Either side needs the support of at least 61 MPs to have a majority. This makes both parties dependent on the support of ethnic Albanian parties who together control 20 seats.

While the SDSM had called on Ivanov to entrust them with the mandate after the ruling party failed to form a government, VMRO DPMNE has since Sunday called for early elections.

It also claimed that giving the SDSM a mandate would only destabilize the already divided country.

Ivanov said that during his talks with party leaders they had discussed all possible options, including the possible formation of a broad coalition government.

He said whoever succeeded in forming the government should have two priorities, protection of Macedonia’s unitary state and systemic reforms to get the country out of its current political crisis.

President accused of discrimination:

Ivanov’s decision not to give a mandate to the opposition, after previously giving that privilege to the ruling party, drew criticism from some observers who accused him of double standards and of discriminating against the opposition.

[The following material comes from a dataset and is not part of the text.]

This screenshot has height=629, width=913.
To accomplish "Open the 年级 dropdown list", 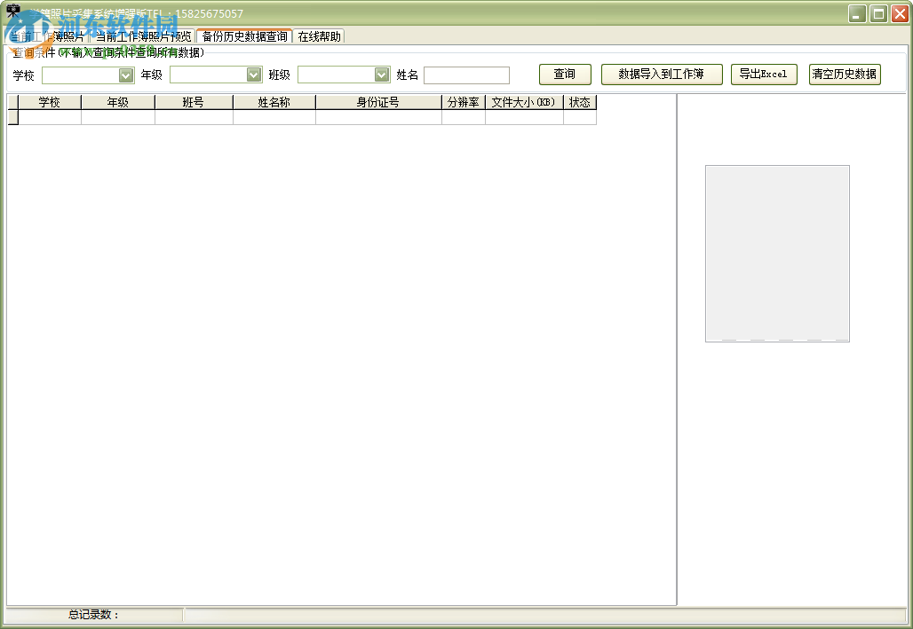I will click(255, 75).
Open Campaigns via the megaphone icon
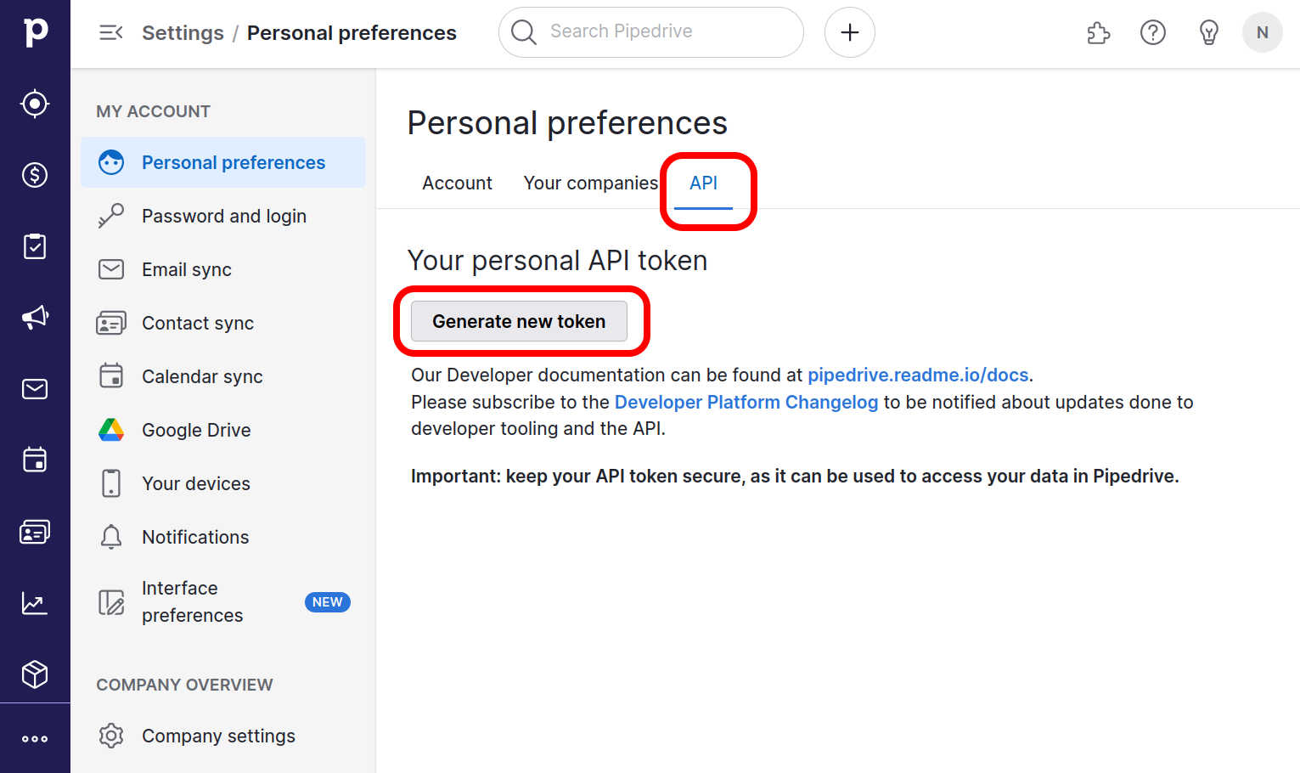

Opposition SDSM leader, Zoran Zaev. Photo: MIA

“This is utterly unprincipled behaviour”, university professor and former Education Minister Nenad Novkovski said.

“The procedure started with one set of rules and now he is introducing different rules,” Novkovski added.

It was a “political scandal that has thrown the country straight into the depths of the crisis”, university professor and former Foreign Minister Denko Maleski told Deutsche Welle.

After meeting the President, SDSM leader Zaev said they had been informed about Ivanov’s decision. “We will make our own decisions and inform the public about our future steps,” he added.

Zaev criticized VMRO DPMNE’s insistence on fresh elections, saying that would not be good for Macedonia, “because the crisis will deepen further”.

It had been hoped that the December 11 elections would resolve a prolonged political crisis that revolves around opposition claims that as Prime Minister, Gruevski illegally wiretapped thousands of people.

The claims emerged from tapes revealed by the SDSM in 2015. Gruevski says foreign intelligence services gave the wiretaps to the opposition in order to destabilize the country.